*Document segment*:
· · · ·

The Abstraction Gap in Vision-Language Causal Reasoning
Pith reviewed 2026-06-29 13:18 UTC · model grok-4.3
The pith
Seven of eight vision-language models show a large gap between fluent causal text and explicit causal chain reasoning.
A machine-rendered reading of the paper's core claim, the machinery that carries it, and where it could break.
Core claim
The Abstraction Gap metric, computed as the normalized performance difference between the Text-Only Probe and the Chain-Text Probe, exceeds 0.50 for seven of eight evaluated VLMs, with text scores of 6-8 but chain scores below 2.5. Fine-tuning on 45,000 chain-annotated examples fails to close the gap. One model reaches near-zero abstraction gap, demonstrating that the capacity for faithful causal reasoning exists within current VLM architectures and is determined by pretraining and architectural choices.
What carries the argument
The dual-probe methodology (Text-Only Probe for linguistic quality of causal explanations paired with Chain-Text Probe for explicit causal chain generation), quantified by the Abstraction Gap (AG) metric on the CAGE benchmark.
If this is right
- The existence of one model with near-zero AG shows that current VLM architectures can support faithful causal reasoning.
- Fine-tuning on chain-annotated examples alone is insufficient to reduce the abstraction gap for most models.
- Pretraining and architectural choices determine whether a given VLM exhibits high or low abstraction gap on causal tasks.
- CAGE functions as a diagnostic benchmark for measuring the faithfulness of causal reasoning beyond fluent output.
Where Pith is reading between the lines
- If the same gap appears on causal tasks outside CAGE, it may reflect a general limitation in how VLMs connect fluent generation to structured inference.
- Benchmarks that evaluate only explanation fluency risk overestimating causal understanding in deployed VLMs.
- Prioritizing architectures that achieve low abstraction gap could improve reliability in applications requiring visual causal inference.
Load-bearing premise
The Chain-Text Probe isolates faithful causal reasoning rather than testing a different form of text generation or prompting sensitivity.
What would settle it
An experiment in which the model with near-zero AG produces chains that independent verification shows are logically incorrect or incomplete would indicate the low gap does not reflect true causal reasoning ability.

· · · ·

*Given data*:
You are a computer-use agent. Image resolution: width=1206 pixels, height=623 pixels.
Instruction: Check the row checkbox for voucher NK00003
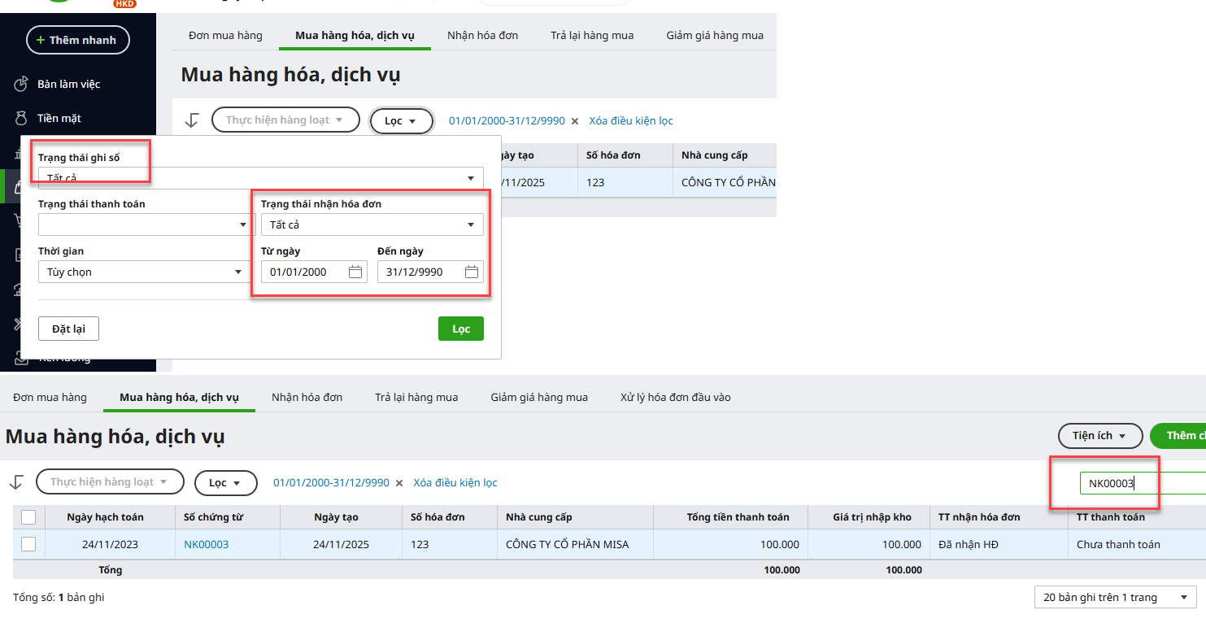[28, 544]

· · · ·

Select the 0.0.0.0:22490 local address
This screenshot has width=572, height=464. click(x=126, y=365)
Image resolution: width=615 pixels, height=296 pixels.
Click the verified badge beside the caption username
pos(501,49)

· · · ·

*Work task A*: In the review of the abstraction gap paper, how many of the eight evaluated vision-language models have an Abstraction Gap above 0.50?
*Work task B*: Write the next part of the review of the abstraction gap paper, picking up after its final sentence.

*Final answer A*: Seven of the eight.

*Final answer B*:
Figures
read the original abstract
Vision-language models (VLMs) generate fluent causal explanations, but current evaluations cannot distinguish linguistic plausibility from faithful causal reasoning. We introduce a dual-probe methodology that isolates these properties. The Text-Only Probe measures linguistic quality. The Chain-Text Probe requires models to first generate explicit causal chains. The Abstraction Gap (AG) metric quantifies the normalized performance difference. Evaluating eight VLMs on CAGE (Causal Abstraction Gap Evaluation), a benchmark of 49,500 questions across 5,500 images spanning Pearl's causal hierarchy, we find seven models exhibit AG exceeding 0.50 with text scores of 6--8 but chain scores below 2.5. Fine-tuning on 45,000 chain-annotated examples fails to close the gap. However, one model achieves near-zero AG. The capability exists within current VLM architectures and depends on pretraining and architectural choices. CAGE provides a diagnostic tool for assessing faithful causal reasoning in VLMs.
Editorial analysis
A structured set of objections, weighed in public.
Referee Report
Summary. The paper introduces a dual-probe methodology consisting of a Text-Only Probe (measuring linguistic quality) and a Chain-Text Probe (requiring explicit causal chain generation before answering) to isolate faithful causal reasoning from fluent explanations in VLMs. It defines the Abstraction Gap (AG) as the normalized performance difference between these probes and evaluates eight VLMs on the new CAGE benchmark (49,500 questions over 5,500 images spanning Pearl's causal hierarchy). The central empirical claim is that seven models show AG > 0.50 (text scores 6-8, chain scores <2.5), fine-tuning on 45,000 chain-annotated examples fails to close the gap, yet one model achieves near-zero AG, implying the capability is present in current architectures and depends on pretraining/architectural choices. CAGE is positioned as a diagnostic tool.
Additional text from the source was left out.